4.1 Understanding SNA Data

Blankly speaking, data collection in SNA research is concerned with two types of data: (1) relational data that describe ties, and (2) attribute data that describe nodes. For example, if I want to study friendship in a high school class, depending on my research questions I may choose to collect attribute data of each student (such as gender, race, GPA), and relational data of every possible pair of students (such as whether Student A texts Student B, or how many times A texts B). Quite simple, right?

However, real-world SNA projects in education demand a number of critical decisions to be made by the researcher. Just to list a few examples:

  • how to gain access to the research “field” (e.g., a student fraternity, an intimate parent group)
  • from whom are data collected (and who are excluded from data collection)
  • which instruments are used for data collection
  • how are data structured and stored
  • how to transform data to different “shapes” to address specific research questions

In this week’s reading – Carolan (2014), Ch 4 – you will read detailed suggestions from the author. Below I briefly comment on a few key points, before engaging you in detailed techniques in later sections.

4.1.1 Sources of SNA data

SNA data may be obtained in a variety of ways—from historical archives, questionnaires, ethnographic studies, system logs of online platforms, Medicaid claims, etc. For example, from public records researchers could analyze co-sponsorship of legislation in the U.S. Senate; from a classic Chinese novel, Dream of the Red Chamber, researchers could use SNA to estimate relationships between characters based on their co-occurrence (Zhao and Weko 2016). In these two cases, we can see that in SNA research some relational data are natural or readily available (e.g., co-sponsoring of a legislature), while some other need to be derived (e.g., relationship between novel characters based on the co-occurrence of names in a same sentence).

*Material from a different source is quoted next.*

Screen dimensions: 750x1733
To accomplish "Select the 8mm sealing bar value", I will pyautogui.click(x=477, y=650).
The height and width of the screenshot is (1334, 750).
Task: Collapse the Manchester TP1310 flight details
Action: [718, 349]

No matter how relational data get gathered or derived, I want to emphasize the importance of making sound justification on the collection/creation of relational data. For example, I reviewed a manuscript that analyzed “co-location networks” based on students’ simultaneous access to wifi hotspots on a university campus. As a critical reviewer, I would pay special attention to any strong claims made on “social” connections among students, because accessing a same wifi hotspot does not imply any social interaction. However, if the study looks at pairs of students simultaneously accessing 10 hotspots on the campus every day, it would become a totally different story as such intense co-location could be an indicator of (potential) social ties. Therefore, in SNA studies we need to constantly reflect on the contextual definition(s) of ties and the operationalization of the definitions in data collection.

4.1.2 Totality and sampling

In some cases, we are able to collect a whole social network. Imagine the year-long NASA simulation of a Mars mission in an isolated dome, researchers would have a better chance of studying the social network of all six scientists in its totality.4 In other cases, when it becomes impossible to study a whole network (e.g., terrorist networks), researchers will need to apply specific techniques of sampling.

As you will read this week, sampling in SNA research is different from sampling we commonly discuss in an introductory research methods course. This is because SNA research is concerned with both the nodes and the ties. Simply put, a representative sample of nodes does not naturally guarantee a meaningful sample of ties. SNA researchers need to be especially aware of the impact of sampling on relational data. For example, in a study we may systematically sample every 5th student from a school based on student IDs (sampling applied on nodes), and we may also ask each student to name up to 3 friends in this school (sampling applied on ties). Ego-network also implies an interesting sampling mechanism, as it cares about a focal ego and the nodes to whom the ego is directly connected to plus the ties. This could be intuitively understood by sampling based on distance from the ego.

How we sample nodes and/or ties depends on how we specify the boundaries of networks. The definition of network boundaries is highly critical for any SNA research and requires systematic considerations on research questions, theoretical perspectives, availability of data, etc. To quote Scott (2012):

… the determination of network boundaries is not simply a matter of identifying the apparently natural or obvious boundaries of the situation under investigation. Although ‘natural’ boundaries may, indeed, exist, the determination of boundaries in a research project is the outcome of a theoretically informed decision about what is significant in the situation under investigation… Researchers are involved in a process of conceptual elaboration and model building, not a simple process of collecting pre-formed data (pp. 44-45)

This important recognition speaks back to my Week 1 video on the importance of learning to make decisions in such a research methodology class. Defining the boundaries of networks is certainly the most central decision for an SNA project. When we start to inspect these decisions, it may looks like we’re opening “a can of worms”, as many decisions may look artificial, or slippery at best. In this class, I hope we see decision points as “a bag of diamonds”—each worth staring at from different angles.5


Zhao, Yunpeng, and Charles Weko. 2016. “Network Inference from Grouped Data,” 11~sep.

Scott, John. 2012. Social Network Analysis. SAGE. https://doi.org/10.5040/9781849668187.

  1. Note that the description of models introduced here may not fit the philosophical worldview you feel comfortable with or subscribe to. Refer back to Section @ref{threelevels} for an earlier discussion we had about aligning methodology and philosophical viewpoints.

  2. The sna package provides a function named ego.extract for the same purpose.